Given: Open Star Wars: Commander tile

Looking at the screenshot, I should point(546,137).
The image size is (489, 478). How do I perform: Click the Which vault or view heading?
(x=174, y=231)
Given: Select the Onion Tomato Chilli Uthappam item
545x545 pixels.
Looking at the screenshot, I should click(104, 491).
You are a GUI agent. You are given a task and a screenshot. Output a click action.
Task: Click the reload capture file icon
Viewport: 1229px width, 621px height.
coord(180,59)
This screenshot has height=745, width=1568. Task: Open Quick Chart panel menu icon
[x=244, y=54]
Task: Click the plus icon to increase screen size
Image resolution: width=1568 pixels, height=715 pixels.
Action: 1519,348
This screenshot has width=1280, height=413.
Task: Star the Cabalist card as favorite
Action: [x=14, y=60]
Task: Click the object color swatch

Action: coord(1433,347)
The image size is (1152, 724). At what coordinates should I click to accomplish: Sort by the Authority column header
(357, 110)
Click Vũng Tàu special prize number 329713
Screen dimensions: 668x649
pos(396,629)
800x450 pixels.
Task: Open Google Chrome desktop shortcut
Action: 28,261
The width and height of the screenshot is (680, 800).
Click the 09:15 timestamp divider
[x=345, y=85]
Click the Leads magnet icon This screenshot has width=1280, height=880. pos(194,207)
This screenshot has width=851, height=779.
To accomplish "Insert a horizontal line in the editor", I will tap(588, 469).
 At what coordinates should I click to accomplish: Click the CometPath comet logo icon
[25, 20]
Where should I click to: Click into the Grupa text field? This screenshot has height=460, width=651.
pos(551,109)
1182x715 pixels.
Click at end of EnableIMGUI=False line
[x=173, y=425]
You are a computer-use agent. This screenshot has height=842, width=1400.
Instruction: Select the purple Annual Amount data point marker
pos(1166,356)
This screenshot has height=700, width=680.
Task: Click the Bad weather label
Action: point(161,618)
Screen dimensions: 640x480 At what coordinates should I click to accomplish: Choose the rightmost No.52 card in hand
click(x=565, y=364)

____

Aim of the task -> List every line of the data above that contains the string "screenshot".

Complete output ->
Looking at the screenshot, I should point(546,137).
Looking at the screenshot, I should click(104, 491).
You are a GUI agent. You are given a task and a screenshot. Output a click action.
This screenshot has height=745, width=1568. Task: Open Quick Chart panel menu icon
This screenshot has width=1280, height=413.
The width and height of the screenshot is (680, 800).
Click the Leads magnet icon This screenshot has width=1280, height=880. pos(194,207)
This screenshot has width=851, height=779.
Where should I click to: Click into the Grupa text field? This screenshot has height=460, width=651.
You are a computer-use agent. This screenshot has height=842, width=1400.
This screenshot has height=700, width=680.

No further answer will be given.